1. ## x=pi/2 is a solution?

Solve $\displaystyle 2/(\cot {x}) + 3/(\csc {x}) = 0$, $\displaystyle 0<x<2\pi$.

After a few steps, I obtained

$\displaystyle (\sin {x})(2+3 \cos [x}) = 0$

$\displaystyle \sin {x} = 0$ or $\displaystyle \cos {x} = -2/3$

From $\displaystyle \sin {x} = 0$, I obtained the solution $\displaystyle x=\pi/2$. Is $\displaystyle x=\pi/2$ is a solution?

2. ## Re: x=pi/2 is a solution?

Originally Posted by woo
Solve $\displaystyle 2/(\cot {x}) + 3/(\csc {x}) = 0$, $\displaystyle 0<x<2\pi$.
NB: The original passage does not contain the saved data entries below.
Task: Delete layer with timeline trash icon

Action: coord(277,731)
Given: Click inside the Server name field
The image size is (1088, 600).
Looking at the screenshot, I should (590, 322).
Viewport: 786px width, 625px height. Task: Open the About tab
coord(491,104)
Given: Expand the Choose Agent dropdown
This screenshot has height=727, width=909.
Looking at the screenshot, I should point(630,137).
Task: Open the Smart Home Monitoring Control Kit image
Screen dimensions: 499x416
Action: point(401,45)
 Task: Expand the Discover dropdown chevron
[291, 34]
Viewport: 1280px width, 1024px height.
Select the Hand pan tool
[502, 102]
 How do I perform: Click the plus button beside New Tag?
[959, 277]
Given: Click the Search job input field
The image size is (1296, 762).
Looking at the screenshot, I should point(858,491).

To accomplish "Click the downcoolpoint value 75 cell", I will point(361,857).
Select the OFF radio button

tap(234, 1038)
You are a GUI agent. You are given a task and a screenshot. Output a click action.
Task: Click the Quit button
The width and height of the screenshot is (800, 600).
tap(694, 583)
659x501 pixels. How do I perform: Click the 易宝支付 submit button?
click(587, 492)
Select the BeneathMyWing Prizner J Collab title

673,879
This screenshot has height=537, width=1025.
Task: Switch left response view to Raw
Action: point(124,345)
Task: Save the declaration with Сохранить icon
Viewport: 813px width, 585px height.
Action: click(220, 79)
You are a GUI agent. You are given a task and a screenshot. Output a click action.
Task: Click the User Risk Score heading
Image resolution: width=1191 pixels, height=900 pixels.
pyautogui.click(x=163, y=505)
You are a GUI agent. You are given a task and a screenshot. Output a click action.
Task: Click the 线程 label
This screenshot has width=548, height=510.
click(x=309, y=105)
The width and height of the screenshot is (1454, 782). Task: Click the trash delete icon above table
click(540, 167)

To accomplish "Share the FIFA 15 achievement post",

After a few steps, I obtained

$\displaystyle (\sin {x})(2+3 \cos [x}) = 0$

$\displaystyle \sin {x} = 0$ or $\displaystyle \cos {x} = -2/3$

From $\displaystyle \sin {x} = 0$, I obtained the solution $\displaystyle x=\pi/2$. Is $\displaystyle x=\pi/2$ is a solution?
Hints:
1. Look at the first term in the original equation.
2. What is csc(0)?
3. Is x = 0 permitted in the original equation?

-Dan

3. ## Re: x=pi/2 is a solution?

Originally Posted by woo
Solve $\displaystyle 2/(\cot {x}) + 3/(\csc {x}) = 0$, $\displaystyle 0<x<2\pi$.
After a few steps, I obtained $\displaystyle (\sin {x})(2+3 \cos [x}) = 0$
$\displaystyle \sin {x} = 0$ or $\displaystyle \cos {x} = -2/3$
From $\displaystyle \sin {x} = 0$, I obtained the solution $\displaystyle x=\pi/2$. Is $\displaystyle x=\pi/2$ is a solution?
Did you even bother to look at the graph?

4. ## Re: x=pi/2 is a solution?

$\sin{x} = 0 \implies x = k\pi$, which are not valid solutions.

the Wolfram graph does not show the point discontinuities on the x-axis at integer multiples of $\pi$

The valid solutions are where $x = \arccos\left(-\dfrac{2}{3}\right)$

5. ## Re: x=pi/2 is a solution?

Thanks a lot.